### Supplied entries

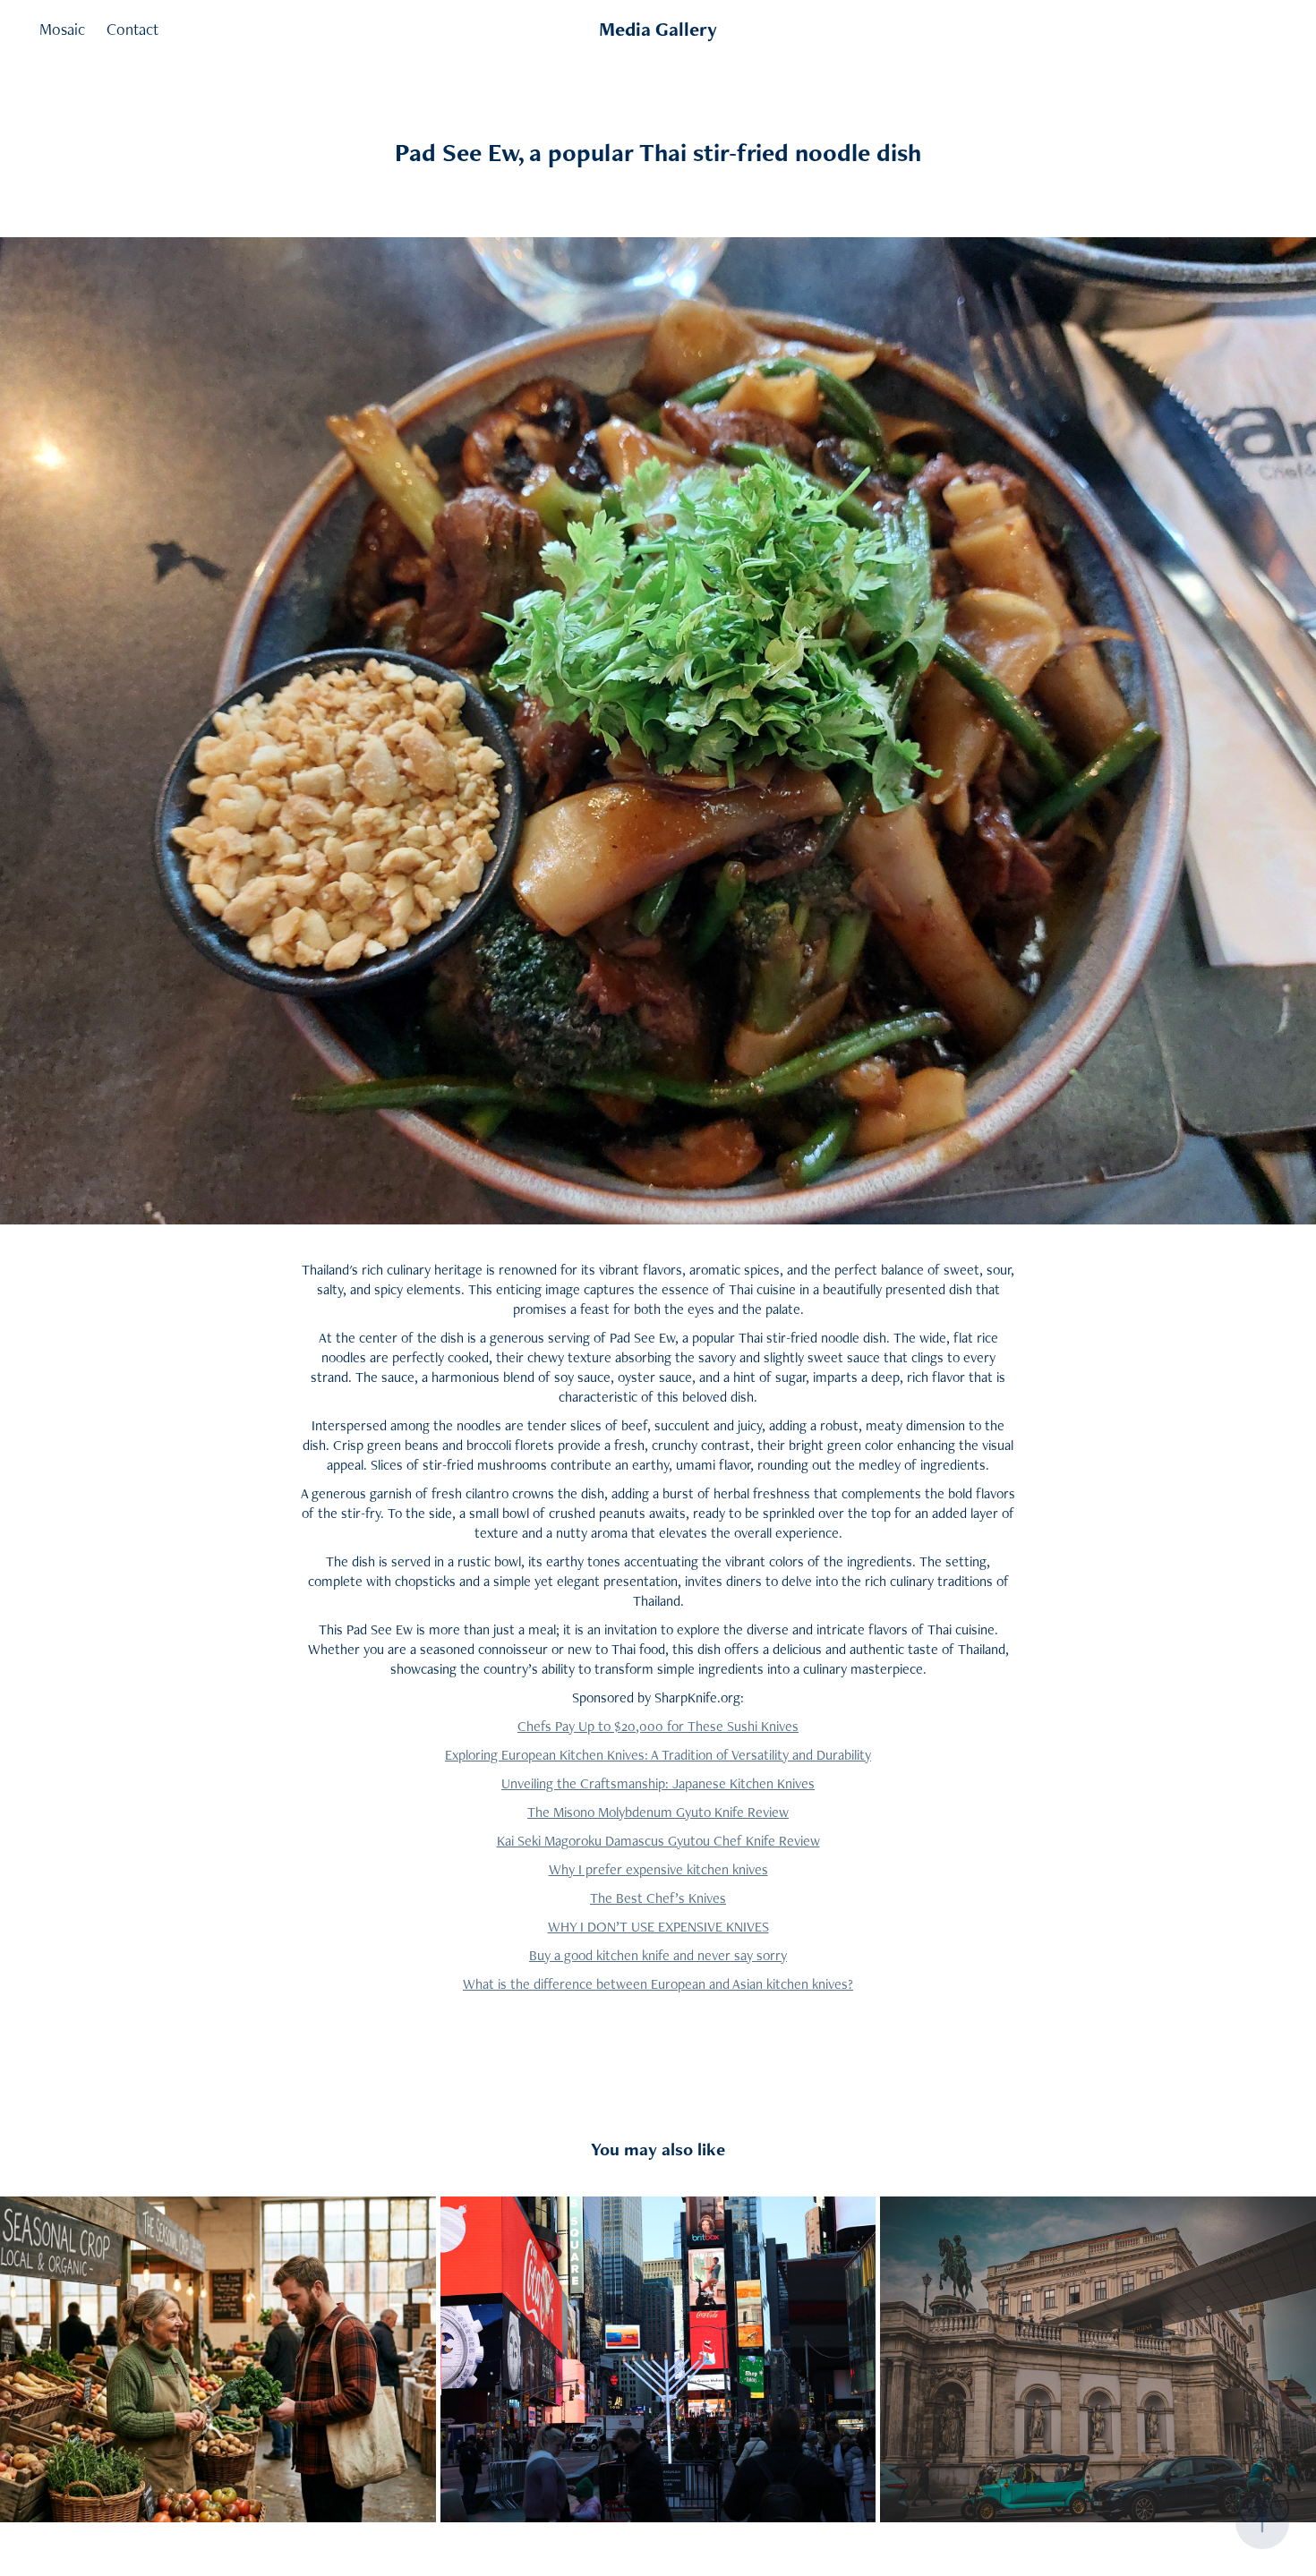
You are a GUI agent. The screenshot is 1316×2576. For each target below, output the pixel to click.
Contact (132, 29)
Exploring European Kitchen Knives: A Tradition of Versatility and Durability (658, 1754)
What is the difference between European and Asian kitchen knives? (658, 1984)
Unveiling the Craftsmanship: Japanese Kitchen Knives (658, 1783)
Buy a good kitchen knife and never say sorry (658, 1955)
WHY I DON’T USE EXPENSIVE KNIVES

######
### Supplied entries

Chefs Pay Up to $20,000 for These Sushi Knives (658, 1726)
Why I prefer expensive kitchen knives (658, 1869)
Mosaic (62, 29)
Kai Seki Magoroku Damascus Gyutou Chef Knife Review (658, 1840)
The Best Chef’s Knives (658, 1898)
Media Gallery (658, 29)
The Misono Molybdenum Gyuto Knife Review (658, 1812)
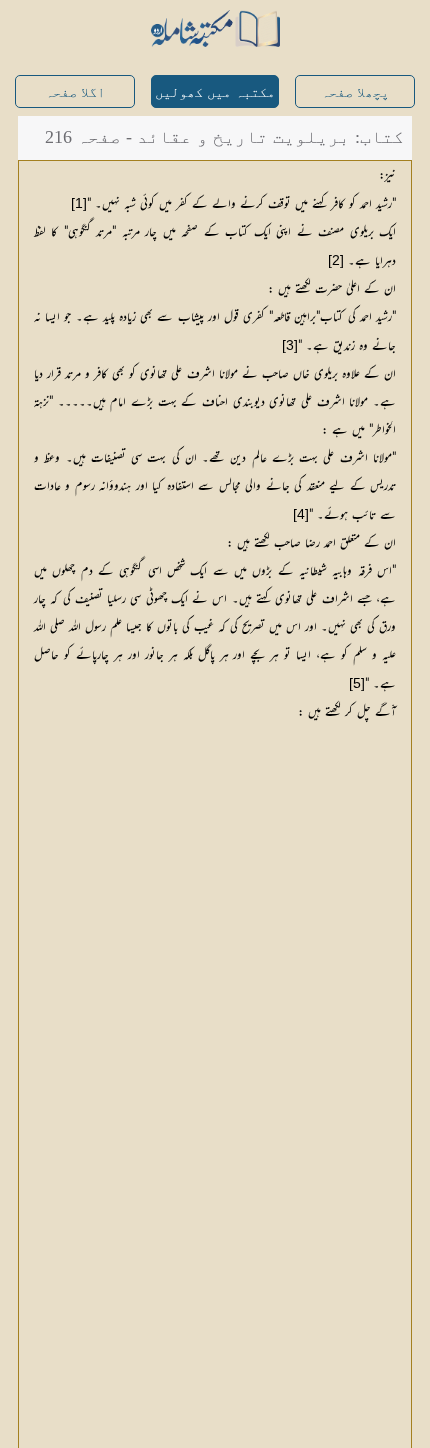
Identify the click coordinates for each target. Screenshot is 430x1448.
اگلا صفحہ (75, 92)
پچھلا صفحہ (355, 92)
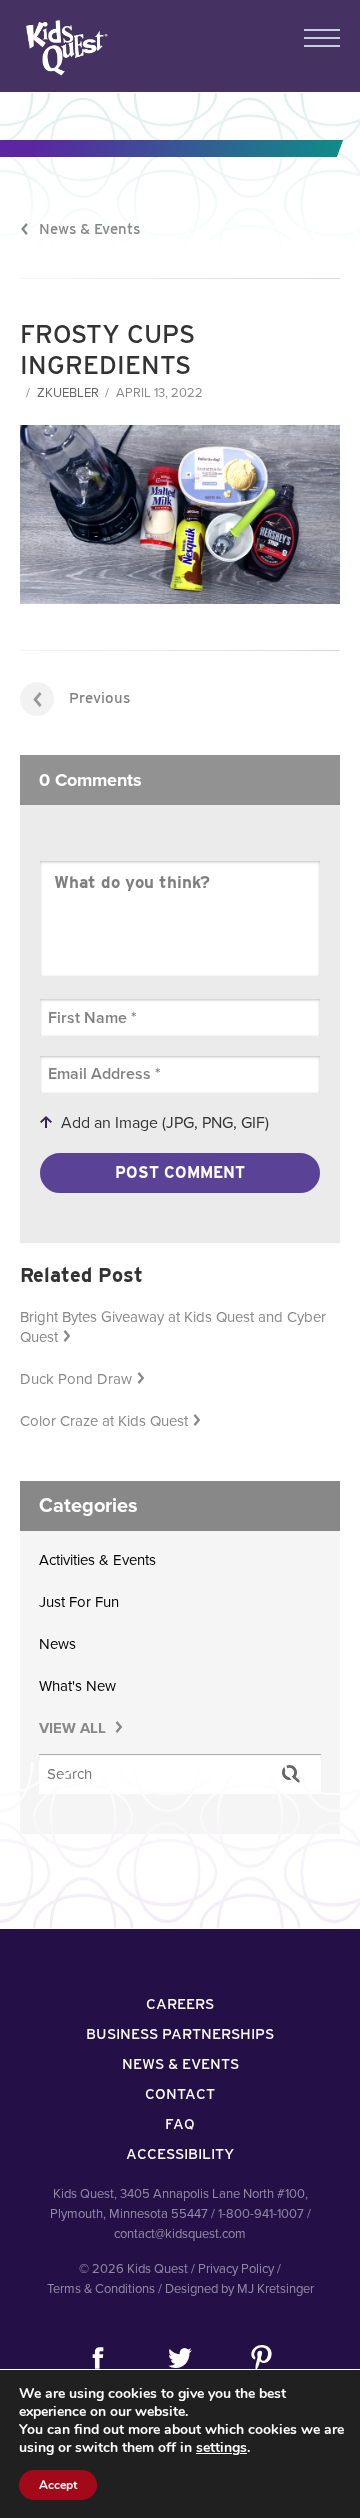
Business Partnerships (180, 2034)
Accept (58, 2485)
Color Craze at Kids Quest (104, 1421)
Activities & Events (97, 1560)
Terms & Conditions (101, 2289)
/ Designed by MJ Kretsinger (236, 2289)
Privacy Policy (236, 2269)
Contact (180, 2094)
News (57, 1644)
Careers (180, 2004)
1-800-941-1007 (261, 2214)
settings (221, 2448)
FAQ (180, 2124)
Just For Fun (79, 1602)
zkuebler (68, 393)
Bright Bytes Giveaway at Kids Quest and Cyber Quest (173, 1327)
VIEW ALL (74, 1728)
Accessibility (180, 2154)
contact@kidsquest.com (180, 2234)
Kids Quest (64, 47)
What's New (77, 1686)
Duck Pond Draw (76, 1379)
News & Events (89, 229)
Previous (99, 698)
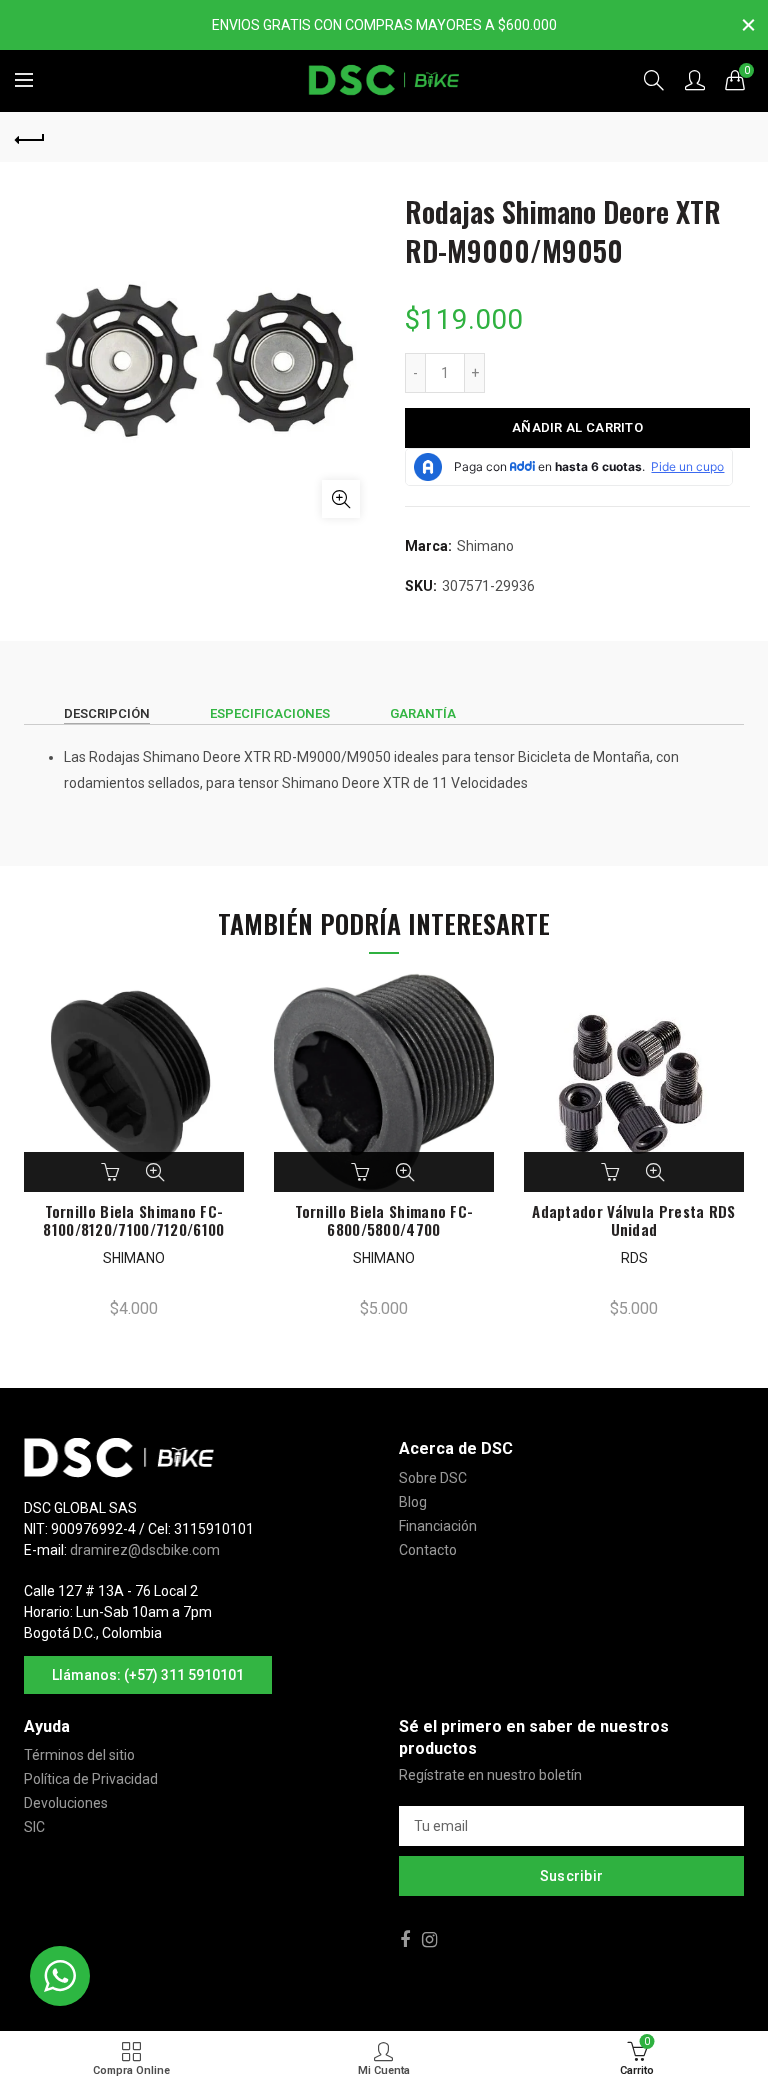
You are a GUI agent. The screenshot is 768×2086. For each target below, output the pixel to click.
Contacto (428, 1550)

######

▶ **What this task involves**
In the entries above, which lines run from the one with "اگلا صفحہ (75, 92)" up to and including the one with "Contacto (428, 1550)"? Write them out exactly, without the pictures.

▶ **Exercise output**
اگلا صفحہ (75, 92)
پچھلا صفحہ (355, 92)
Business Partnerships (180, 2034)
Accept (58, 2485)
Color Craze at Kids Quest (104, 1421)
Activities & Events (97, 1560)
Terms & Conditions (101, 2289)
/ Designed by MJ Kretsinger (236, 2289)
Privacy Policy (236, 2269)
Contact (180, 2094)
News (57, 1644)
Careers (180, 2004)
1-800-941-1007 (261, 2214)
settings (221, 2448)
FAQ (180, 2124)
Just For Fun (79, 1602)
zkuebler (68, 393)
Bright Bytes Giveaway at Kids Quest and Cyber Quest (173, 1327)
VIEW ALL (74, 1728)
Accessibility (180, 2154)
contact@kidsquest.com (180, 2234)
Kids Quest (64, 47)
What's New (77, 1686)
Duck Pond Draw (76, 1379)
News & Events (89, 229)
Previous (99, 698)
You are a GUI agent. The screenshot is 768×2086. For each target below, output the pixel to click.
Contacto (428, 1550)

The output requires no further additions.